The Spring Budget was announced last Wednesday, 8th March. It sparked plenty of backlash around measures to increase tax revenue from the self-employed, particularly the Chancellor’s plan to increase to Class 4 National Insurance Contributions (NICs), which has now been cancelled.
Chancellor Hammond previously said that he would increase the main class of NICs for the self-employed, Class 4, from 9% to 10% in April 2018, and again to 11% in April 2019.
Exactly a week later, he backtracked on this plan, stating that there will be no increase in National Insurance rates in this parliament.
Hammond was criticised for breaking the Conservative’s manifesto to keep income tax, NI and VAT levels the same as in 2015.
In a letter to Conservative MPs, he said: “In the light of what has emerged as a clear view among colleagues and a significant section of the public, I have decided not to proceed with the Class 4 NIC measure set out in the Budget.”
The measure faced widespread opposition almost immediately after its announcement, with many spokespeople saying that it would harm innovation and discourage people from branching out on their own.
Lord Alan Sugar even called the NI increase ‘punitive and demoralising’ for the self-employed.
Speaking on the implications that focusing tax hikes on the self-employed could have, head of tax at the Association of Chartered Certified Accountants (ACCA), Chas Roy-Chowdhury, said: “In a time when we are trying to encourage innovation and create a Britain that is ‘open for business’ we should not be creating barriers to entrepreneurship and self-employment.”
National Insurance wasn’t the only topic that sparked heated discussion in the aftermath of the Budget, which we have highlighted here:
Cuts to tax-free dividend allowance
Up on the chopping block this Budget was the tax-free dividend allowance for company directors and shareholders. The tax-free dividend allowance will fall from £5,000 to £2,000 from April 2018, helping to raise £2.63 billion in tax revenue by 2021-2022. Chancellor Hammond admitted that half of those affected will be private company directors and shareholders, but maintains that the main goal is to “address the unfairness” of “an extremely generous tax break for investors with substantial share portfolios.”

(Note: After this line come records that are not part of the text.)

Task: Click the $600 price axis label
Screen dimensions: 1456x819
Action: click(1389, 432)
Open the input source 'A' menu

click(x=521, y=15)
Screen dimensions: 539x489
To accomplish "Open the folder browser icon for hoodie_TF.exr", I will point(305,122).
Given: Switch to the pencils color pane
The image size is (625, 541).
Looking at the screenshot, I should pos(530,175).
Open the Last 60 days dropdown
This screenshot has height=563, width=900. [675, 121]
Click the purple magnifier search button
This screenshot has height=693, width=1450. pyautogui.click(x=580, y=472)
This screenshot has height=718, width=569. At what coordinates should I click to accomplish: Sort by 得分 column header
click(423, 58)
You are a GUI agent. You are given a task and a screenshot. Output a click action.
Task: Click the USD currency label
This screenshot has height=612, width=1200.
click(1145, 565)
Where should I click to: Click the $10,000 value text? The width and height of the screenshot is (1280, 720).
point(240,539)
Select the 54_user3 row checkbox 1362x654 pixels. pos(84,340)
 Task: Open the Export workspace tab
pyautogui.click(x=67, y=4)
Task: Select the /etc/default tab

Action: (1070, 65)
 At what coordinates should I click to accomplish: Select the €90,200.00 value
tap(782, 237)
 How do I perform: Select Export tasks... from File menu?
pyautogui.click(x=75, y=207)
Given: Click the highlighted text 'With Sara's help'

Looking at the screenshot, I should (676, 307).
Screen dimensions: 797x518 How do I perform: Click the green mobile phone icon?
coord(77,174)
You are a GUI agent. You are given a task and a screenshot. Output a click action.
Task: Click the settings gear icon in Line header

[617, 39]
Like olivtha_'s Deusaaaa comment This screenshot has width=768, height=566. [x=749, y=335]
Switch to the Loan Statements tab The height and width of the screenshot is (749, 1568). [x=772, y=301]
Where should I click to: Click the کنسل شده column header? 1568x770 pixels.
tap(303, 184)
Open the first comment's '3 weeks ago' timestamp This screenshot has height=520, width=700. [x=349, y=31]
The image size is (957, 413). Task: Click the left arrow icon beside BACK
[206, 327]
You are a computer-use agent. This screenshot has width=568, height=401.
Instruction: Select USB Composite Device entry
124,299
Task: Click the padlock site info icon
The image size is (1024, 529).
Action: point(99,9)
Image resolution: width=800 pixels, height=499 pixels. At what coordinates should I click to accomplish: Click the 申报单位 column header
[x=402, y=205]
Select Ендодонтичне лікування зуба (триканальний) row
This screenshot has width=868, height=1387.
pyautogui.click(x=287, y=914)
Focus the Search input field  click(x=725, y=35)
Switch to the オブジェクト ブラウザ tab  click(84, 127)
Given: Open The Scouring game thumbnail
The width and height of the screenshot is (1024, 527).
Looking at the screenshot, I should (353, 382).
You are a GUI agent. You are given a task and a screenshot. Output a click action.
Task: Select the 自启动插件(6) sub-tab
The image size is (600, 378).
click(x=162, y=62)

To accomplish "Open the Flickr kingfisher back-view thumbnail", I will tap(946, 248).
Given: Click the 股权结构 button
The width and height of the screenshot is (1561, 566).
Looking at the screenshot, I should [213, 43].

Baroness Altmann, the former pensions minister, said that the reduction, alongside the now-cancelled increase in National Insurance, is “another tax on risk-taking.”
Somewhat cushioning the impact are the increases to the personal allowance and Isa allowance. The personal allowance for income in the basic rate tax band is to increase from £11,000 to £11,500 in April 2017, and the higher rate threshold will increase from £43,000 to £45,000. However it is Isas that many could look towards for savings protection, as the Cash Isa Allowance is increasing to £20,000 from 6th April, up from £15,240.
Furthermore, the previously announced Lifetime ISA will be introduced from 6th April 2017, allowing under-40s to have a 25% government bonus each tax year on top of savings, with a maximum tax-free savings allowance of £4,000 per year.
Making Tax Digital implementation to be delayed
The introduction of quarterly tax reporting for small business below the VAT registration threshold is to be delayed a year, now to be implemented in April 2019. However, the Chancellor is being criticised for targeting small firms and traders for forcing quarterly reporting in the first place.
The Sunday Telegraph’s Janet Daley claimed that requiring small businesses and the self-employed to file quarterly income tax returns will “quadruple their accountancy charges at a stroke and require access to online facilities.” Whilst this could be true for some who use high-street accountants, others with specialist contractor accountants may not see such a negative impact.
Philip Hammond’s move to defer quarterly tax reporting was in response to concerns over a lack of time to effectively plan Making Tax Digital and make it as simple as possible for one-man-bands and other small businesses to adjust.
Note: The VAT registration threshold for sole traders and limited companies is rising from £83,000 to £85,000 from 1st April 2017.
Although actions to increase tax bills for contractors and freelancers seem to come about each Budget, the industry has proven resilient over the years – demonstrated by the government’s U-turn in NIC increases.
Freelancers alone contributed £119 billion to the UK economy in 2016, and the contractor industry as a whole now makes up 15% of the whole of the UK workforce.